Medical Sciences PhD program, Faculdade de Medicina FMUSP, Universidade de São Paulo, Sao Paulo, Brazil; Intensive Care Unit, Hospital Sao Rafael, Salvador, Brazil.
Pulmonary Division, Heart Institute (InCor), Hospital das Clinicas (HCFMUSP), Faculdade de Medicina, Universidade de Sao Paulo, Sao Paulo, Brazil.
J Crit Care. 2019 Jun;51:77-83. doi: 10.1016/j.jcrc.2019.02.002. Epub 2019 Feb 4.
Intensive care unit (ICU) admission triage occurs frequently and often involves highly subjective decisions that may lead to potentially inappropriate ICU admissions. In this study, we evaluated the effect of implementing a decision-aid tool for ICU triage on ICU admission decisions.

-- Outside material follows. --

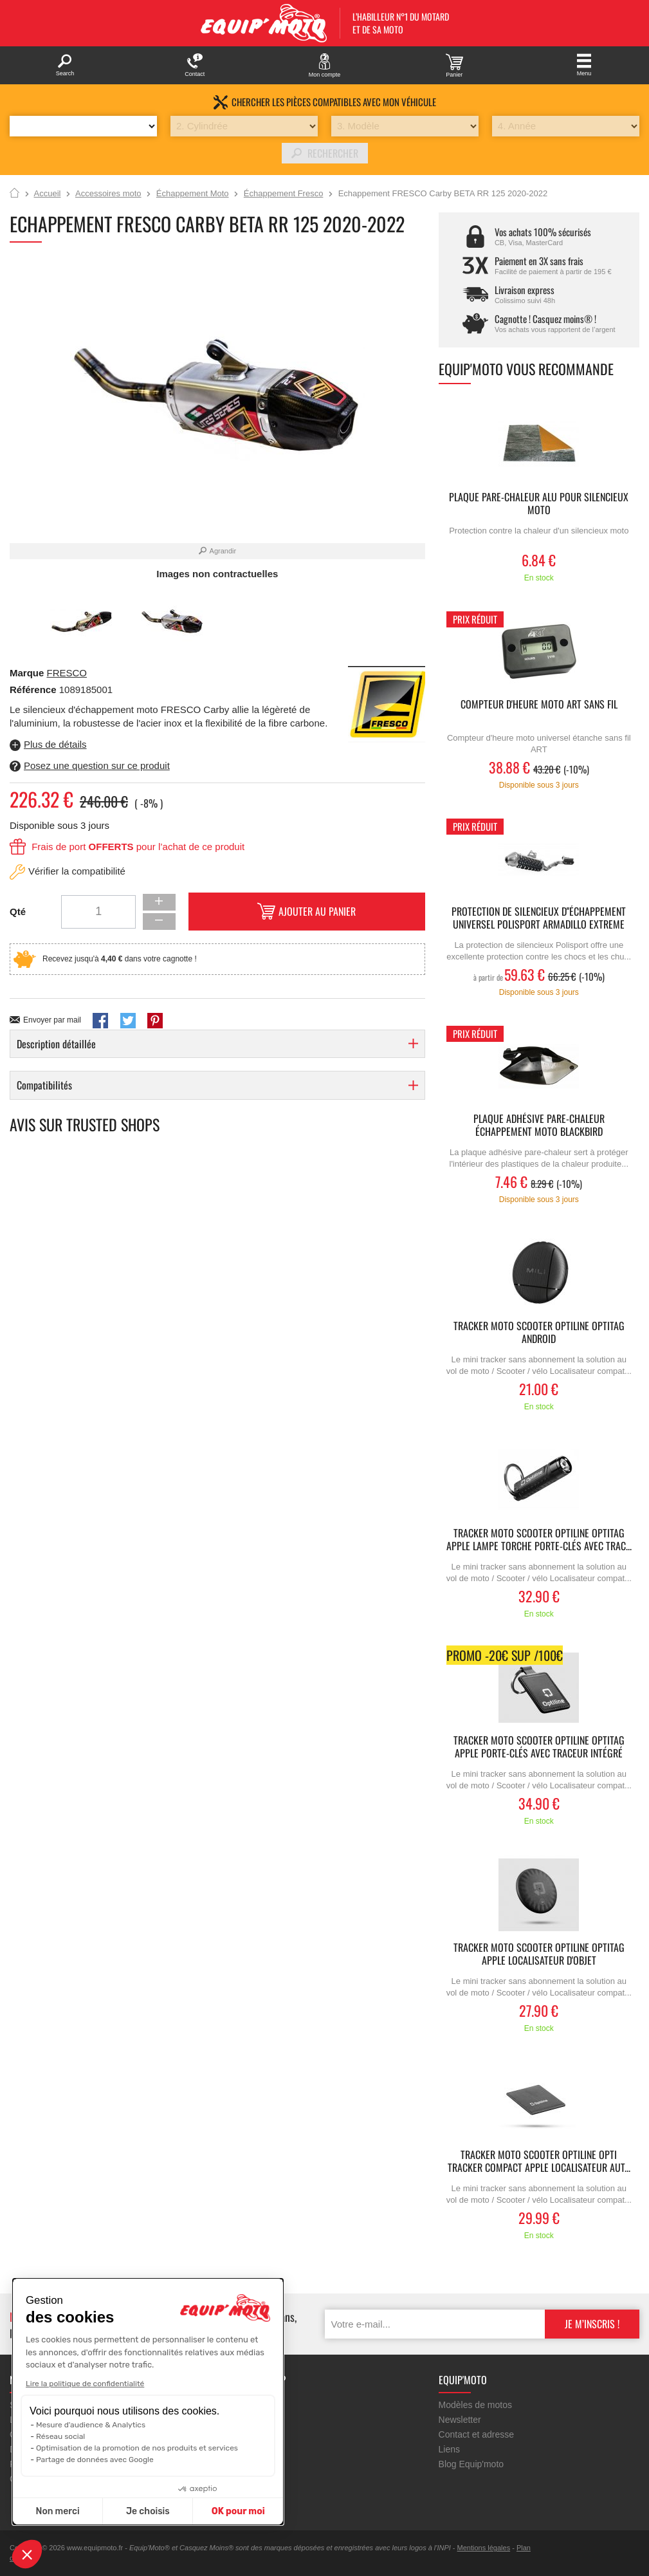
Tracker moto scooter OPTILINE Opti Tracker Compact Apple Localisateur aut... (539, 2161)
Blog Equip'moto (471, 2464)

This was a prospective, before-after study. Urgent ICU referrals to ten ICUs in a tertiary hospital in Brazil were assessed before and after the implementation of the decision-aid tool. Our primary outcome was the proportion of potentially inappropriate ICU referrals (defined as priority 4B or 5 referrals, accordingly to the Society of Critical Care Medicine guidelines of 1999 and 2016, respectively) admitted to the ICU within 48 h. We conducted multivariate analyses to adjust for potential confounders and evaluated the interaction between phase and triage priority.
Of the 2201 patients analyzed, 1184 (53.8%) patients were admitted to the ICU. After adjustment for confounders, implementation of the decision-aid tool was associated with a reduction in potentially inappropriate ICU admissions using either the 1999 [adjOR (95% CI) = 0.36 (0.13-0.97)] or 2016 [adjOR (95%CI) = 0.35 (0.13-0.96)] definitions.
Implementation of a decision-aid tool for ICU triage was associated with a reduction in potentially inappropriate ICU admissions.
重症监护病房(ICU)收治分诊经常发生,且通常涉及到可能存在主观因素的决策,这些决策可能导致不必要的 ICU 收治。本研究旨在评估 ICU 分诊决策辅助工具的实施对 ICU 收治决策的影响。
这是一项前瞻性、前后对照研究。对巴西一家三级医院的 10 个 ICU 的紧急 ICU 转介患者进行了评估,这些患者在实施决策辅助工具之前和之后进行了评估。我们的主要结局是在 48 小时内将潜在不适当的 ICU 转介(根据 1999 年和 2016 年重症监护医学会指南,分别定义为优先级 4B 或 5)收治 ICU 的比例。我们进行了多变量分析以调整潜在混杂因素,并评估了阶段和分诊优先级之间的相互作用。
在分析的 2201 名患者中,有 1184 名(53.8%)患者被收治 ICU。在调整混杂因素后,使用 1999 年[调整后的优势比(95%CI)=0.36(0.13-0.97)]或 2016 年[调整后的优势比(95%CI)=0.35(0.13-0.96)]定义,决策辅助工具的实施与潜在不适当的 ICU 收治减少相关。
实施 ICU 分诊决策辅助工具与潜在不适当的 ICU 收治减少相关。